• Objective
Which of the rows below contain the word "should"? Copy out each of them in full.

[BEGIN Data lines]

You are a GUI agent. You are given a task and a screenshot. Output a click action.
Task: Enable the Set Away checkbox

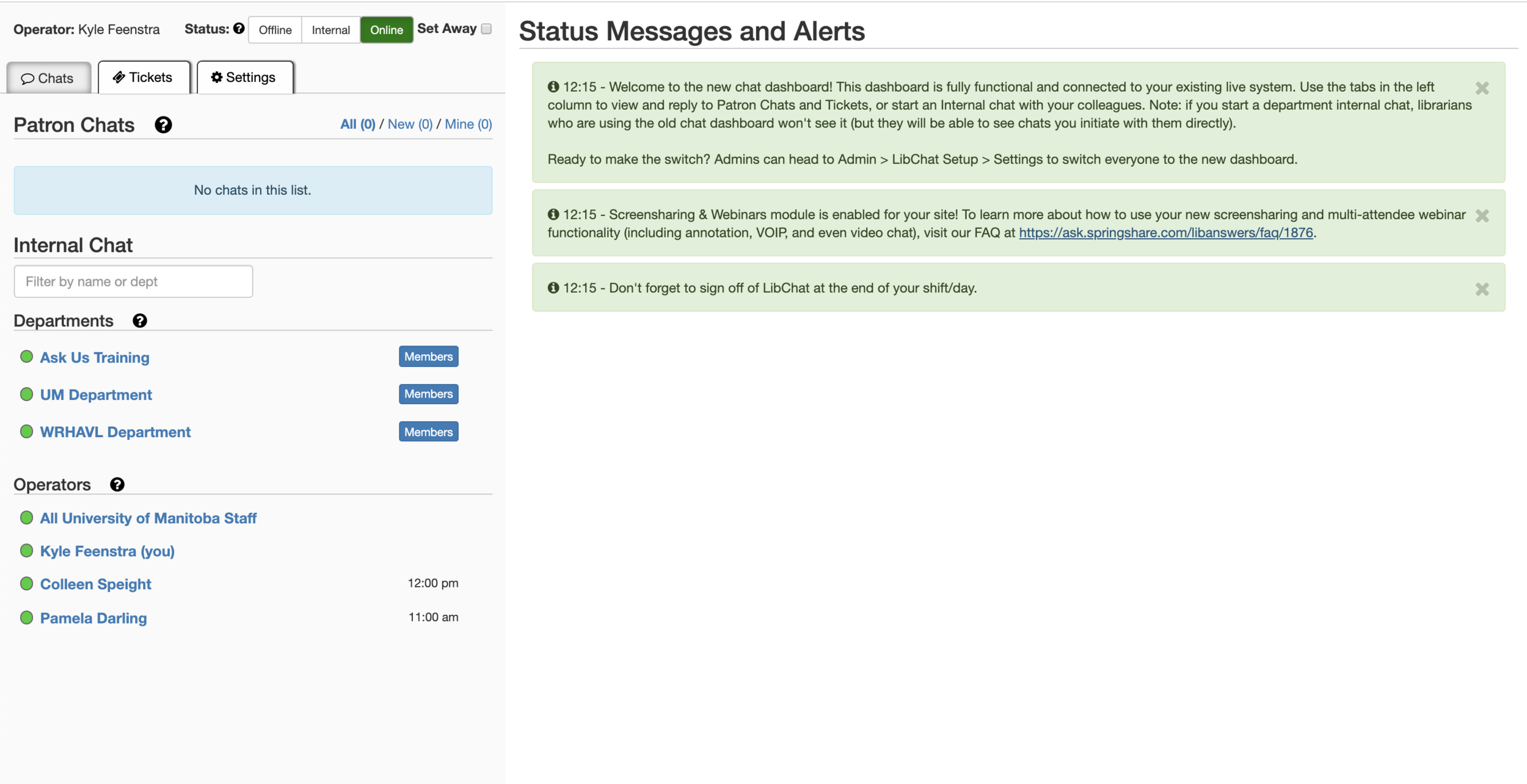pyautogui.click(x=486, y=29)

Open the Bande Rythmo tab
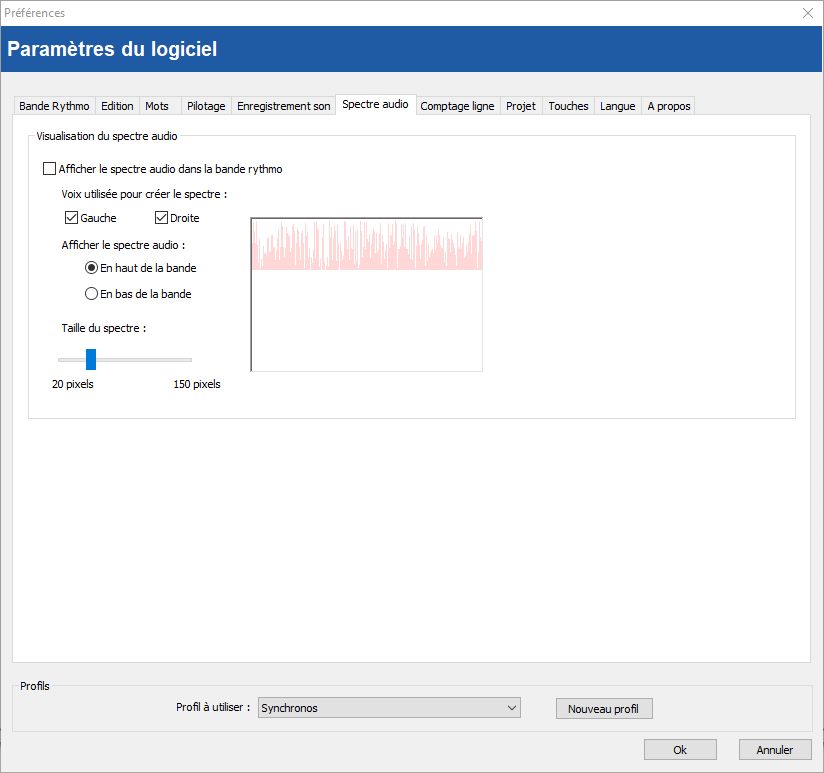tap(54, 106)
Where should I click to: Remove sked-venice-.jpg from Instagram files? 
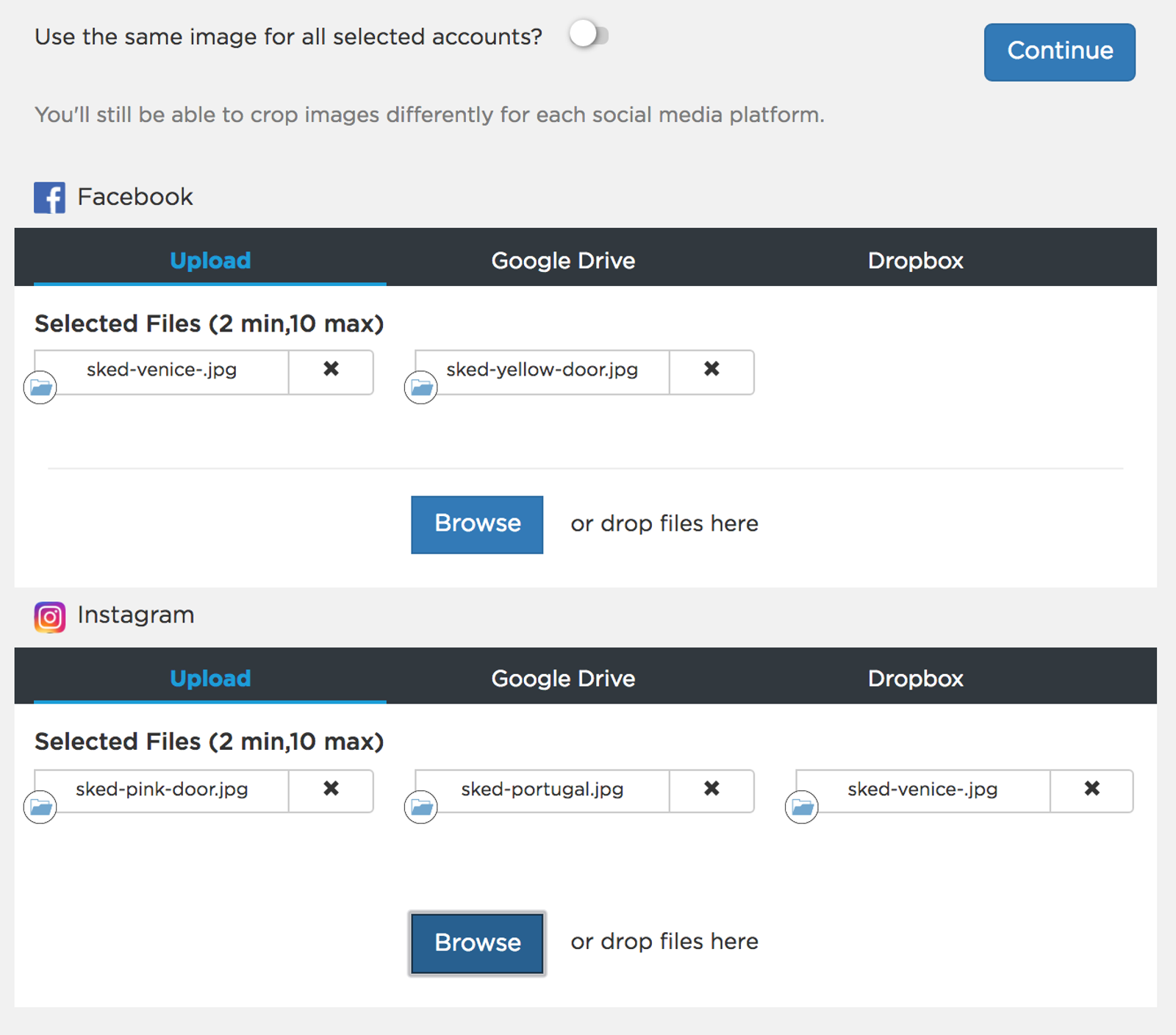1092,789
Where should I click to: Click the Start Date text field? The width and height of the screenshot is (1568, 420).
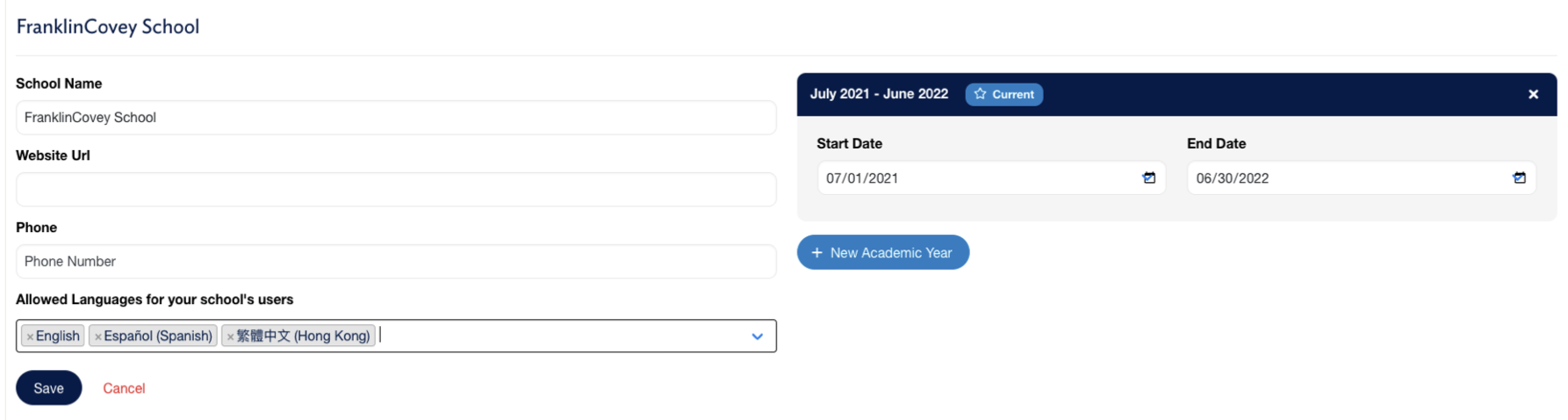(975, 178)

[END Data lines]
[BEGIN Data lines]

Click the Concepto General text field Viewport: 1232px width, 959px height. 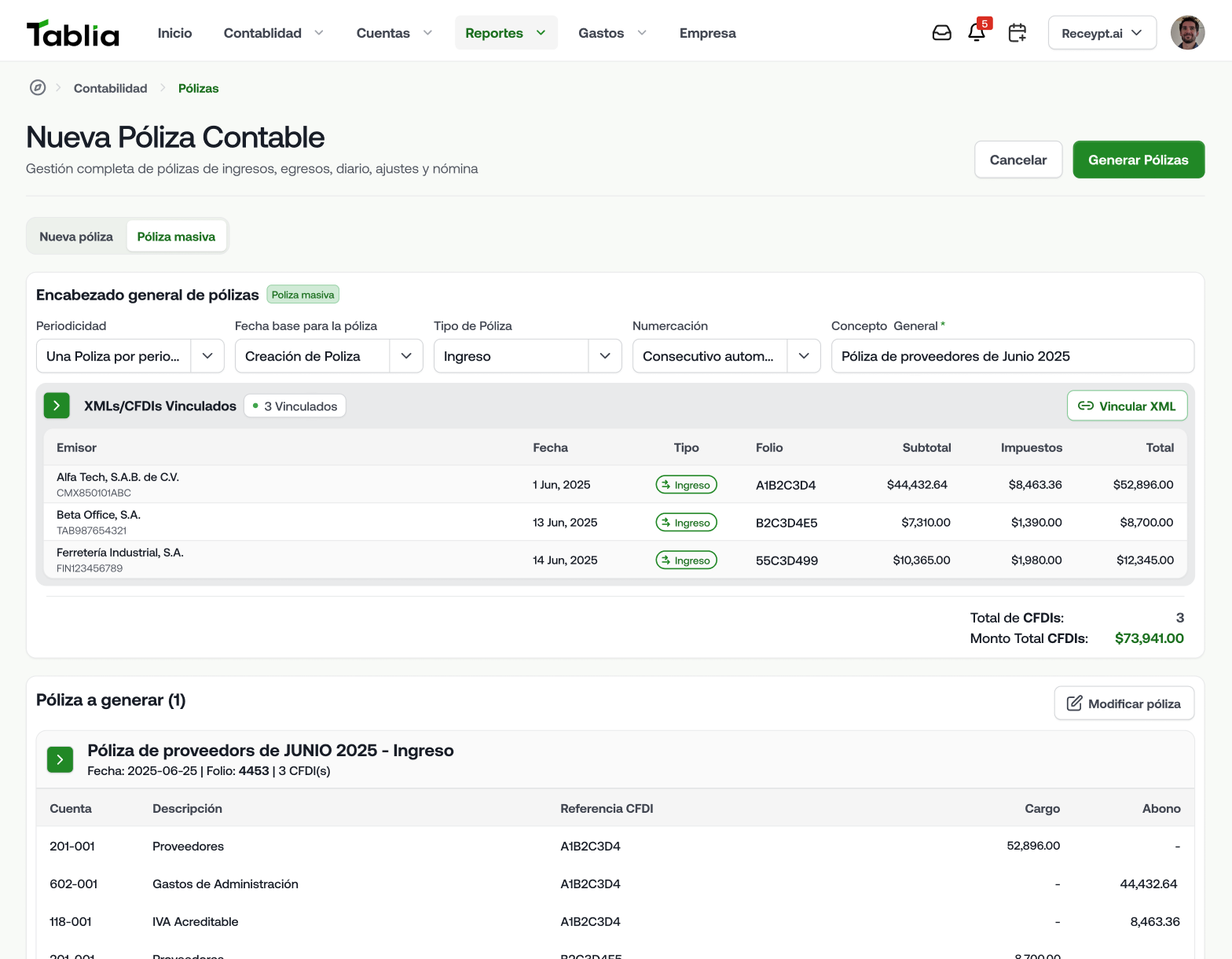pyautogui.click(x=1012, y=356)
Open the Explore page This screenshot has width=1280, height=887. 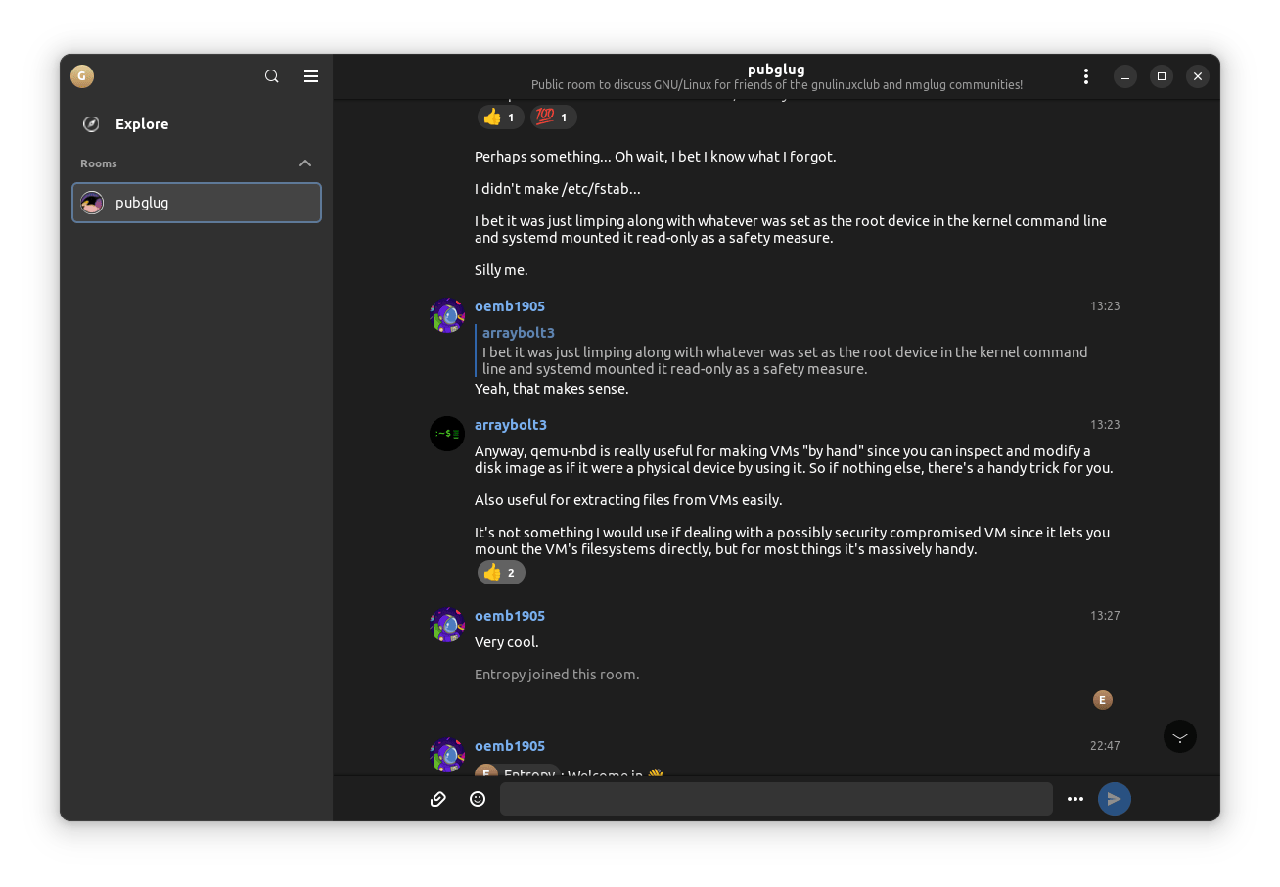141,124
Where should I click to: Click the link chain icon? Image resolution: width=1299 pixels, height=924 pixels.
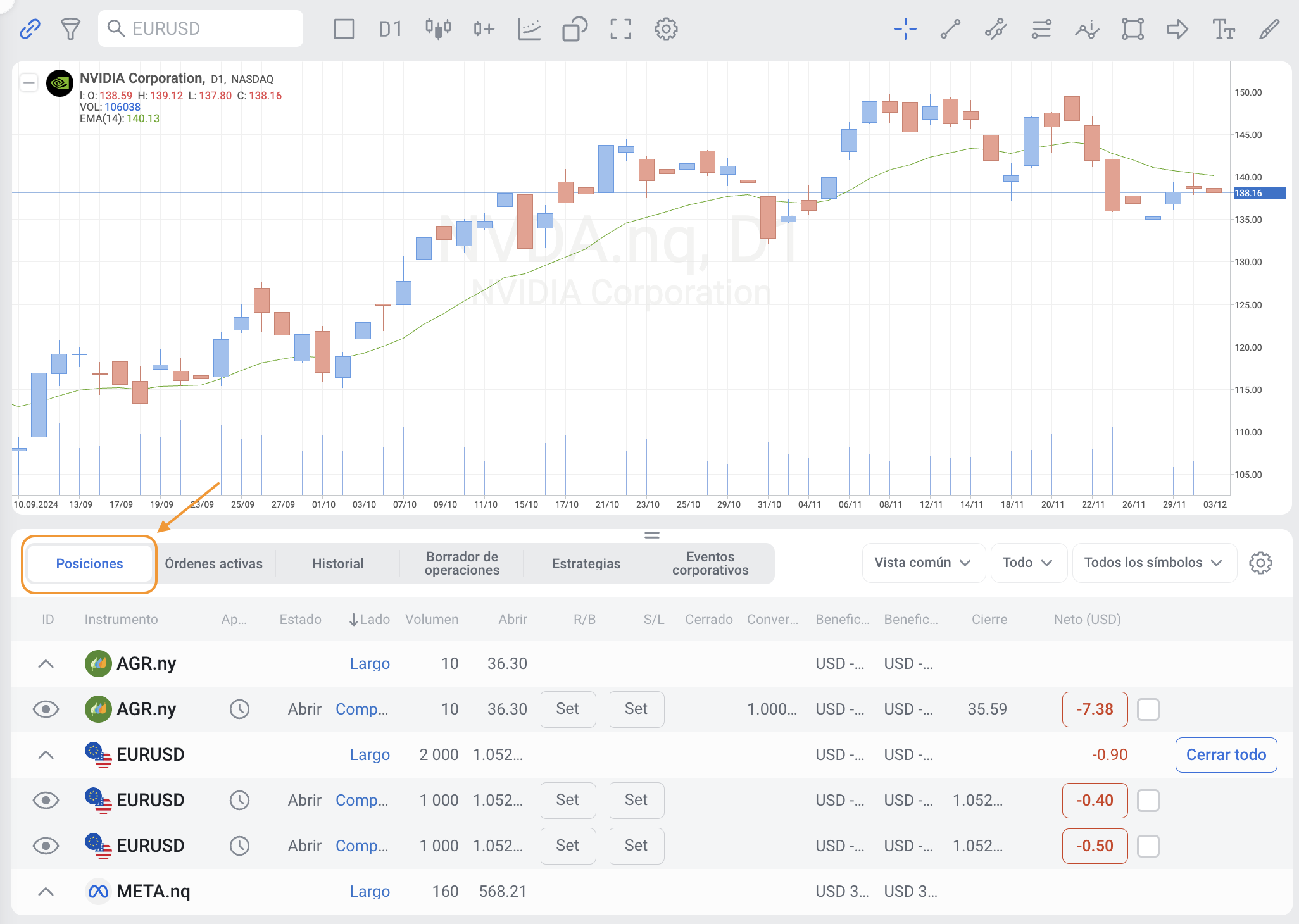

[END Data lines]

• The reply
Where should I click to: Remove sked-venice-.jpg from Instagram files? 
Where should I click to: Click the Start Date text field? The width and height of the screenshot is (1568, 420).
Where should I click to: Click the link chain icon? Image resolution: width=1299 pixels, height=924 pixels.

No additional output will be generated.